At nights the café will take on the role of a cookery school, through seminars that teach whānau and the wider community how to make kai using fresh and healthy ingredients. Some of these classes will have a cost, and others will be free, to ensure no one misses out. “We are setting it up as a social enterprise, and that means we have to make a profit, hence we have a café. Our profit is then invested back into whānau and the community,” says Jade.

On Friday nights Jade also plans on running hāngī and movie nights. “This will be a chance for whānau to come down with a blanket, have a kai, and just connect with each other,” she says.

To get the enterprise started Jade was supported through funding from Te Pūtahitanga o Te Waipounamu, the South Island commissioning agent for Whānau Ora. The social character of Kākano also includes offering employment to people who may not otherwise be able to find jobs, giving work to the homeless in some cases. “We also want to create a market for Māori growers by using their produce whenever possible.”

The name of the café, Kākano Café and Cookery School, represents the dreams Jade has for the project. “I am a seed saver, that’s my first passion,” says Jade, “and ‘kākano’ means ‘seed’. The name represents the potential of what we are going to do here. A seed holds life and potential, but until it is put into the soil it does nothing. It is still. The whole parable of a seed in its entirety represents a chance for it to be planted somewhere and grow into something. That is what we are trying to provide for our people.”

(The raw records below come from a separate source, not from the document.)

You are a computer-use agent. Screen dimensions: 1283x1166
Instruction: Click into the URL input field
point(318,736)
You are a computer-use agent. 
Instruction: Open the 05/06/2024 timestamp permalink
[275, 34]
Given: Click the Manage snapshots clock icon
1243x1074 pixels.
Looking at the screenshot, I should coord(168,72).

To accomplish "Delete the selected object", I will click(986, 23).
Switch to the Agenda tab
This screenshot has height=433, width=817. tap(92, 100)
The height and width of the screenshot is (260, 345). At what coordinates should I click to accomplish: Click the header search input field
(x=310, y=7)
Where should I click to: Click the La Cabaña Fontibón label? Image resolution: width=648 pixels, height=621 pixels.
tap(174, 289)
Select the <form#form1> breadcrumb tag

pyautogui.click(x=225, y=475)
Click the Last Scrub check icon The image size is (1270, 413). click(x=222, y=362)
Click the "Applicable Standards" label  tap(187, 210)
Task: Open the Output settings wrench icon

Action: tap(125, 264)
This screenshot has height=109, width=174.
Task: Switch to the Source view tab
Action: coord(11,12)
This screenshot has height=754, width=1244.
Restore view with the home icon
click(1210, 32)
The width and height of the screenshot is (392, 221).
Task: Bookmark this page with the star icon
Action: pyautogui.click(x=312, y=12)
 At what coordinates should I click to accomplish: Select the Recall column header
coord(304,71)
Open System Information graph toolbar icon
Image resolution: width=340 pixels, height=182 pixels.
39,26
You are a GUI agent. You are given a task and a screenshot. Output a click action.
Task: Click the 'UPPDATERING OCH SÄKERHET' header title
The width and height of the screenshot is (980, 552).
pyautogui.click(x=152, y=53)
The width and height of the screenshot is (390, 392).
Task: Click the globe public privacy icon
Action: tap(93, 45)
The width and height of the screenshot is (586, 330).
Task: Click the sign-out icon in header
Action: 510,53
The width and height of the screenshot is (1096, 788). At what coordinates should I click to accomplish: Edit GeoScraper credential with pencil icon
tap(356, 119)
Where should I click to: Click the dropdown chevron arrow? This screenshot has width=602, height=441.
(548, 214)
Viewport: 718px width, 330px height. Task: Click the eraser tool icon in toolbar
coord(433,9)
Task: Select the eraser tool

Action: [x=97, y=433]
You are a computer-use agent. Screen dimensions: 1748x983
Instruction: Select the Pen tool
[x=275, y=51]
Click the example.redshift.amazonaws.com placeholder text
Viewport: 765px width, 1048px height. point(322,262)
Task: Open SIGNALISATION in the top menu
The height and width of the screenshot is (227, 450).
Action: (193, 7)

By creating an enterprise that combines kai, business, education, and employment, Jade hopes to create food sovereignty and food resilience for Māori. “I don’t want to take anything away from marae, but sometimes it is the only time we are able to come together and have our own kai.”

“We need to be growing on our own land and we need to be thriving and celebrating our kind and showcasing it. We have been hiding for too long, so we need to bring out who we are. We are absolutely the most beautiful people with the most amazing food. So we should celebrate this and not be afraid that it doesn’t fit this current system. We shouldn’t worry about that because this current system doesn’t fit who we are… and we have evidence of that because we are all sick.”

One of Jade’s goals for the future, she says, is to increase her use of te reo Māori with her children. “It hasn’t been a priority at this point, but I know eventually it needs to be. When you start to reconnect with the land and your environment, then you start to want to connect with every part of that and every part of who you are. So I definitely want to make that a priority this year.”

At the café she says she will encourage her workers to use te reo. “It is vital for us, because we don’t want to be one without the other. We want to celebrate everything. The reo, the kai, the whole lot.”

Starting with a passion for gardening, Jade Temepara’s ambitions may very well be the next step to ensuring our whānau are healthy and thriving. “It’s about everything: employment, enterprise, education, health, wellbeing, connectedness, and just feeling comfortable in a community we have felt quite distant from for a long time.”